ここまで、エアコンの原理で、冷房と暖房の原理を別々に述べた。

 

エアコンは、これらが一つの機械としてまとまっている。

 

冷房の場合、室内の熱交換器(室内の熱を熱伝導でエアコンの中に移動させる装置:ラジエターや放熱板)の中の冷媒を強制的にポンプで減圧することにより、気化熱を室内から奪う。

 

減圧によって、液体の冷媒から気化した気体は減圧ポンプから室外機の加圧ポンプに送られ、室外機内で圧縮され液体に凝縮する。このとき熱が発生するので、その熱を室外機の熱交換器によって放熱し、液体を冷却する。このときに室外機から熱風が放出されるのである。

 

冷却された(といってもせいぜい室外の温度までではあるが)液体は再び室内の熱交換器に送られて、気化するときに室内から熱を奪う。

 

この繰り返しで室内の冷房が行われる。

 

 

暖房はこの逆を行えば良い。

 

冷房で用いた減圧ポンプを逆に回すと加圧ポンプに出来る。

あるいは、減圧ポンプの入り口と出口をバルブなどで入れ替えれば、加圧ポンプになる。

 

室内の熱交換器内の気体を圧縮して液化することにより、凝縮熱が発生し、熱交換器を通して、室内に熱が供給される。

 

凝縮した液体は室外の熱交換器に送られ、そこで減圧ポンプによって強制的に気化して、気体を加圧ポンプに送る。このとき、室外機では、外から熱を奪うため、室外機の周りは寒くなる。

 

加圧ポンプに送られた気体は、室内の熱交換器内で圧縮され、凝縮して液体になる。

このときに熱を発生して、室内を暖房する。

 

この繰り返しで、室内の暖房が行われる。

 

すなわち、エアコンでは、冷房と暖房を同じ装置で、冷媒の気化と凝縮を反転させるだけで行える。

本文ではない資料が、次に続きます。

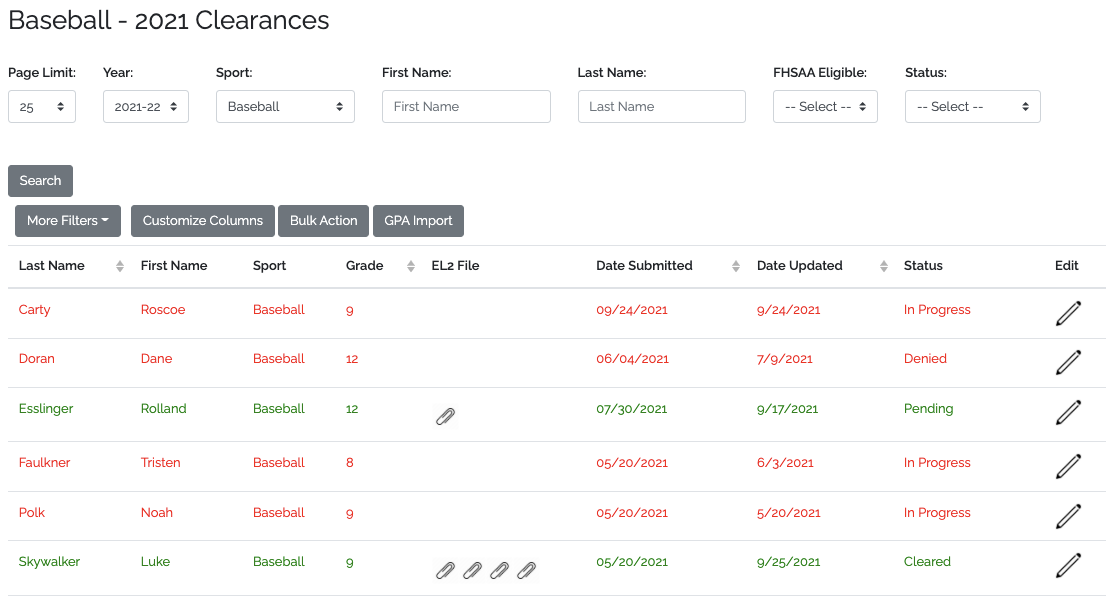This screenshot has height=603, width=1112.
Task: Sort by Date Submitted column arrows
Action: [736, 266]
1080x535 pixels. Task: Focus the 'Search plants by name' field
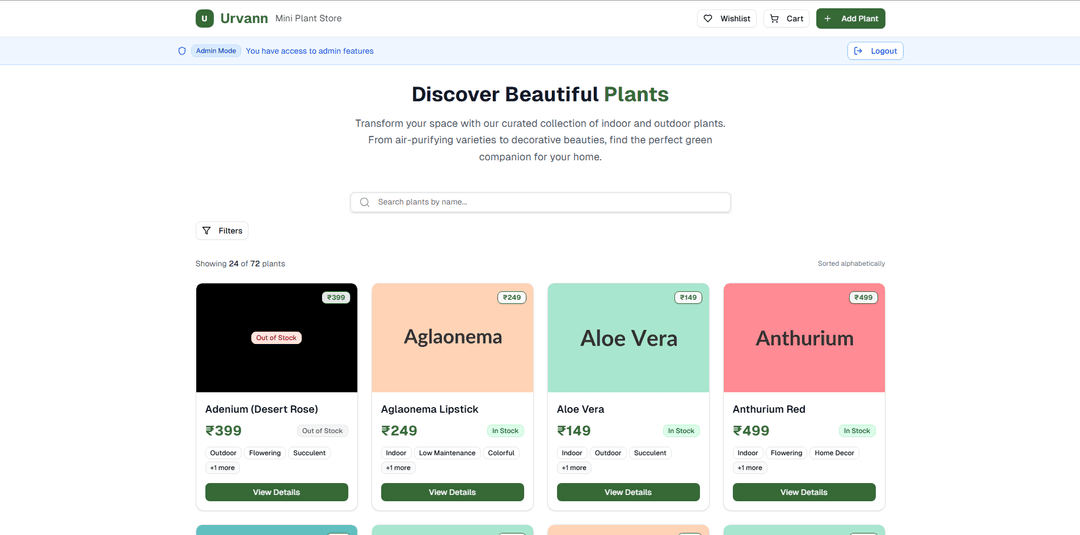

ところで、エアコンはエコ(6月20日&6月24日)のところで述べたように、

冷暖房に必要な電力は室内の温度と外気の温度の差に比例している。

暖房の場合は、外気の温度は氷点下10℃から10℃の範囲にあり、室温は20℃に設定することが多い。

したがって、室温と外気温との差は10℃から30℃(正確には10Kから30K)である。

一方、冷房の場合は外気温が30℃から35℃、室温は28℃に設定するので、

差は2℃から7℃(2Kから7K)である。

ということは、冷房のほうが暖房よりも電力を食わないということになる。

夏の冷房よりも、冬の暖房のほうがエアコンとしては、電力を消費している。

設定温度を夏は高く、冬は低くすれば更にエコになる。